=== About this exercise ===
Would you give the entries below again, precisely as they are written?
------------------------------------------------
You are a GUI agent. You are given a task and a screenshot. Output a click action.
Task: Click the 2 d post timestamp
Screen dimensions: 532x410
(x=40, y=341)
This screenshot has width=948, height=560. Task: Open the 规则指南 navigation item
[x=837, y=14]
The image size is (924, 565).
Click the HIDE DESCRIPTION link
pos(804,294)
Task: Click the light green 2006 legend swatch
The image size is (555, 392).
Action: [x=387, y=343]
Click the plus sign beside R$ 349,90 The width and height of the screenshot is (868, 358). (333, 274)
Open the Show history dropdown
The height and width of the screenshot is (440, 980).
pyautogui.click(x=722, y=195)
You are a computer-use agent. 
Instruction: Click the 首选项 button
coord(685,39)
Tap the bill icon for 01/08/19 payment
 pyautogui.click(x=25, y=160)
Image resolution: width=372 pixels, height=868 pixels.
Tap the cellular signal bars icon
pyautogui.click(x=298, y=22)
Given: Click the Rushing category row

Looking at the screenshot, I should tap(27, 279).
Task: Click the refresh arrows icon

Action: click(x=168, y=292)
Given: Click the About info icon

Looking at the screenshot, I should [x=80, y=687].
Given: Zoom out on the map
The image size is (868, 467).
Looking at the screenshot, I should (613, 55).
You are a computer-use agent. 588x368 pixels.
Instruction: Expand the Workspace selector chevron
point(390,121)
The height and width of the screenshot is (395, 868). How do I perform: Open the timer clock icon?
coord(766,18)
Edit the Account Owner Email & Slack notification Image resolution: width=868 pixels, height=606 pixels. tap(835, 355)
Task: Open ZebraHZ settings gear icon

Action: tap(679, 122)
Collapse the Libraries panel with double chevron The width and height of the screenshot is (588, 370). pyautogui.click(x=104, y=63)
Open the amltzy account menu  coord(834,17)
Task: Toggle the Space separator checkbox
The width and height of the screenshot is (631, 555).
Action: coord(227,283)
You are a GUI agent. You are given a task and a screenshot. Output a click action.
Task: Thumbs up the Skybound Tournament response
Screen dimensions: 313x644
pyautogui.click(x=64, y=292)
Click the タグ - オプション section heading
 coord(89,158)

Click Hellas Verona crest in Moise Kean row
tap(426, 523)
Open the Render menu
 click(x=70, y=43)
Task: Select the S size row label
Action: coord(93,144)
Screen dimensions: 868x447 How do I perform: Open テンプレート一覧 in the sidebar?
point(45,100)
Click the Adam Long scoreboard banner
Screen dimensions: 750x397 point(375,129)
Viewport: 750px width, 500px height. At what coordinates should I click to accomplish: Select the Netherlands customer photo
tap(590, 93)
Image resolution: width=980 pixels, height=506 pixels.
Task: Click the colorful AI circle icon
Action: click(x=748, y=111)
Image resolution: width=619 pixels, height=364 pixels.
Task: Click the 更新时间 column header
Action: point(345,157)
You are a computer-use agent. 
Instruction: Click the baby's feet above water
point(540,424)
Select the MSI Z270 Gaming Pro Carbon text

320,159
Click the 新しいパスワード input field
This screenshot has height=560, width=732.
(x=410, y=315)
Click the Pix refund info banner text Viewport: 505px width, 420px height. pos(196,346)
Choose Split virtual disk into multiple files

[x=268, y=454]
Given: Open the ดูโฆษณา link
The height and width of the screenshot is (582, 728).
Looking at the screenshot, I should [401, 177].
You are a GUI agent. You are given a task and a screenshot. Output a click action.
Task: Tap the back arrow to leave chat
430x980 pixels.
------------------------------------------------
=== Reply to the exercise ===
You are a GUI agent. You are given a task and a screenshot. Output a click action.
Task: Click the 2 d post timestamp
Screen dimensions: 532x410
(x=40, y=341)
This screenshot has width=948, height=560. Task: Open the 规则指南 navigation item
[x=837, y=14]
The image size is (924, 565).
Click the HIDE DESCRIPTION link
pos(804,294)
Task: Click the light green 2006 legend swatch
The image size is (555, 392).
Action: [x=387, y=343]
Click the plus sign beside R$ 349,90 The width and height of the screenshot is (868, 358). (333, 274)
Open the Show history dropdown
The height and width of the screenshot is (440, 980).
pyautogui.click(x=722, y=195)
You are a computer-use agent. 
Instruction: Click the 首选项 button
coord(685,39)
Tap the bill icon for 01/08/19 payment
 pyautogui.click(x=25, y=160)
Image resolution: width=372 pixels, height=868 pixels.
Tap the cellular signal bars icon
pyautogui.click(x=298, y=22)
Given: Click the Rushing category row

Looking at the screenshot, I should tap(27, 279).
Task: Click the refresh arrows icon

Action: click(x=168, y=292)
Given: Click the About info icon

Looking at the screenshot, I should [x=80, y=687].
Given: Zoom out on the map
The image size is (868, 467).
Looking at the screenshot, I should (613, 55).
You are a computer-use agent. 588x368 pixels.
Instruction: Expand the Workspace selector chevron
point(390,121)
The height and width of the screenshot is (395, 868). How do I perform: Open the timer clock icon?
coord(766,18)
Edit the Account Owner Email & Slack notification Image resolution: width=868 pixels, height=606 pixels. tap(835, 355)
Task: Open ZebraHZ settings gear icon

Action: tap(679, 122)
Collapse the Libraries panel with double chevron The width and height of the screenshot is (588, 370). pyautogui.click(x=104, y=63)
Open the amltzy account menu  coord(834,17)
Task: Toggle the Space separator checkbox
The width and height of the screenshot is (631, 555).
Action: coord(227,283)
You are a GUI agent. You are given a task and a screenshot. Output a click action.
Task: Thumbs up the Skybound Tournament response
Screen dimensions: 313x644
pyautogui.click(x=64, y=292)
Click the タグ - オプション section heading
 coord(89,158)

Click Hellas Verona crest in Moise Kean row
tap(426, 523)
Open the Render menu
 click(x=70, y=43)
Task: Select the S size row label
Action: coord(93,144)
Screen dimensions: 868x447 How do I perform: Open テンプレート一覧 in the sidebar?
point(45,100)
Click the Adam Long scoreboard banner
Screen dimensions: 750x397 point(375,129)
Viewport: 750px width, 500px height. At what coordinates should I click to accomplish: Select the Netherlands customer photo
tap(590, 93)
Image resolution: width=980 pixels, height=506 pixels.
Task: Click the colorful AI circle icon
Action: click(x=748, y=111)
Image resolution: width=619 pixels, height=364 pixels.
Task: Click the 更新时间 column header
Action: point(345,157)
You are a computer-use agent. 
Instruction: Click the baby's feet above water
point(540,424)
Select the MSI Z270 Gaming Pro Carbon text

320,159
Click the 新しいパスワード input field
This screenshot has height=560, width=732.
(x=410, y=315)
Click the Pix refund info banner text Viewport: 505px width, 420px height. pos(196,346)
Choose Split virtual disk into multiple files

[x=268, y=454]
Given: Open the ดูโฆษณา link
The height and width of the screenshot is (582, 728).
Looking at the screenshot, I should [401, 177].
You are a GUI agent. You are given a task and a screenshot. Output a click action.
Task: Tap the back arrow to leave chat
430x980 pixels.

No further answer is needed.